──────── Text excerpt ────────
Health
When stress is a punch to the gut
New study traces network of nerves that disrupt digestion, pointing to potential IBS treatment
When stress affects the gut, the stomach tightens, digestion slows. For some, these symptoms resolve quickly. For others — particularly people with constipation-predominant irritable bowel syndrome (IBS-C) and related conditions — they don’t.
In a new study, investigators at Beth Israel Deaconess Medical Center (BIDMC) show how stress hormones directly interfere with gut function, slowing digestion through a newly defined pathway. In preclinical models, the findings point toward a potential way to treat stress-associated constipation.
Led by corresponding author Subhash Kulkarni, Harvard Medical School assistant professor of medicine and principal investigator in the Division of Gastroenterology at BIDMC, the study’s findings are published in the Journal of Biological Chemistry.
──────── Material provided ────────
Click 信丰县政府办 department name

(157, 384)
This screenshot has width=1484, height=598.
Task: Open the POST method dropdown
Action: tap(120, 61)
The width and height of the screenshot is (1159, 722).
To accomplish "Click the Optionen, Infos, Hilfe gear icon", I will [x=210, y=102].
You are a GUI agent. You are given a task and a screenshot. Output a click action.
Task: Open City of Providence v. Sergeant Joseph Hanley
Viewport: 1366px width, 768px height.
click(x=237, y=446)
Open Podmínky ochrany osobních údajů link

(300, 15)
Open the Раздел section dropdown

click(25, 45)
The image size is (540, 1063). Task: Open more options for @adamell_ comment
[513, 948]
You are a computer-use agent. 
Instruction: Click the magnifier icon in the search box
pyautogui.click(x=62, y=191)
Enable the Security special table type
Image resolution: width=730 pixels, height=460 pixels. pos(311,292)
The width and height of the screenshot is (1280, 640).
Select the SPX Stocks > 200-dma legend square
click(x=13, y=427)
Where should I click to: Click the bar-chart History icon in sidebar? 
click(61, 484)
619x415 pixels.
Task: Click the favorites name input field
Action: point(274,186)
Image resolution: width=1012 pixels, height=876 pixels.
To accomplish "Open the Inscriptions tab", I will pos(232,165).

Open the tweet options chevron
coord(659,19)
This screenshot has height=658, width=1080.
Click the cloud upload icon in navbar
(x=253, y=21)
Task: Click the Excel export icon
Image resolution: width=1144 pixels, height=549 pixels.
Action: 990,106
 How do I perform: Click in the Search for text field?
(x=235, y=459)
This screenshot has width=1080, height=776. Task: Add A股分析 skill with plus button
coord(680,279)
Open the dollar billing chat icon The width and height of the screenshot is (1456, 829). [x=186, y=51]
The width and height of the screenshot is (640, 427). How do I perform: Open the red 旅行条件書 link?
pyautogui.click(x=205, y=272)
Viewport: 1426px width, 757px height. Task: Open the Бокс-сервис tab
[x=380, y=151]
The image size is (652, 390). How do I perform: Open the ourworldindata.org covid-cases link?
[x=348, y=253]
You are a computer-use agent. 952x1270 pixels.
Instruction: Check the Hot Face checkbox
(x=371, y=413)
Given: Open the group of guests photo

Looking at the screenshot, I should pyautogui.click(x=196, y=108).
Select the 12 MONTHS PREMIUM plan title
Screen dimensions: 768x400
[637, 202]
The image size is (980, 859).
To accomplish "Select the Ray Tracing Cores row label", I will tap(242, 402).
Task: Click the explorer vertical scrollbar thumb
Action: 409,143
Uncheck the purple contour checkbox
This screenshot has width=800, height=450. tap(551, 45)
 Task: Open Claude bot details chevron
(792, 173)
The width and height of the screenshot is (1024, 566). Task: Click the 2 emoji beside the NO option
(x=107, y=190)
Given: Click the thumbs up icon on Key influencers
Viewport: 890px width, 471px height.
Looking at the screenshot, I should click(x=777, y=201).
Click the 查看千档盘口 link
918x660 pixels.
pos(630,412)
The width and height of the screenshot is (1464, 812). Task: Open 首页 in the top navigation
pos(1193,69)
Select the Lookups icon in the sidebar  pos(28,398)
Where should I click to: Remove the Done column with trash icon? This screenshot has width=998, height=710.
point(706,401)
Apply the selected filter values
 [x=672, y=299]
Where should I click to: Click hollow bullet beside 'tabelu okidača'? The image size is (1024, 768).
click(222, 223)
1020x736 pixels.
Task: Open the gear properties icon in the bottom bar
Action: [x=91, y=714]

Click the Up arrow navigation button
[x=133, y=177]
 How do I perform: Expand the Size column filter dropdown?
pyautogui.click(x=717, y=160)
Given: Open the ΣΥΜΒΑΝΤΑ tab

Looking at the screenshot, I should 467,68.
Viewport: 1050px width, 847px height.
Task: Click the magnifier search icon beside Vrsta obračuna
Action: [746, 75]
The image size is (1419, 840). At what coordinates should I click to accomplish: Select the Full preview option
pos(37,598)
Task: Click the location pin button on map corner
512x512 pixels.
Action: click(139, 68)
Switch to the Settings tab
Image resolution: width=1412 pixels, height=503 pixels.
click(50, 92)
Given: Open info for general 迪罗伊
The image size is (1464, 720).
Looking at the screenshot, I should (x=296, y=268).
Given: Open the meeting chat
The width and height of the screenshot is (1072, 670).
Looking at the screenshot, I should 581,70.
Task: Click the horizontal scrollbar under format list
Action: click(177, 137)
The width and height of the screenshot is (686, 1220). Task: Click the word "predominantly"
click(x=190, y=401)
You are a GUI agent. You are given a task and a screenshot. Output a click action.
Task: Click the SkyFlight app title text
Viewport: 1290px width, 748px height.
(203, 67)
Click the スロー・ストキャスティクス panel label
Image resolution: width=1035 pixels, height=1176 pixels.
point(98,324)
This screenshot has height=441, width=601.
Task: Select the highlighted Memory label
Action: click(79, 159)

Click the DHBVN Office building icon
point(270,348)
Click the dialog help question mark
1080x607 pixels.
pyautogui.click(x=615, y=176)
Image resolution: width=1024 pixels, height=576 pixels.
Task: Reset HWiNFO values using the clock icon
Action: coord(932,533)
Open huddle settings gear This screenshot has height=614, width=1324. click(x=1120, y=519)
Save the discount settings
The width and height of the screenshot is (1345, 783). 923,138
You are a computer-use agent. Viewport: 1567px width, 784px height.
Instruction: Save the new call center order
────────
### Exercise brief:
Print the passage from the stress and digestion article starting with "In a new study, investigators" and going on through "treat stress-associated constipation.". The data shown here has no connection to the stress and digestion article.

### Result for this task:
In a new study, investigators at Beth Israel Deaconess Medical Center (BIDMC) show how stress hormones directly interfere with gut function, slowing digestion through a newly defined pathway. In preclinical models, the findings point toward a potential way to treat stress-associated constipation.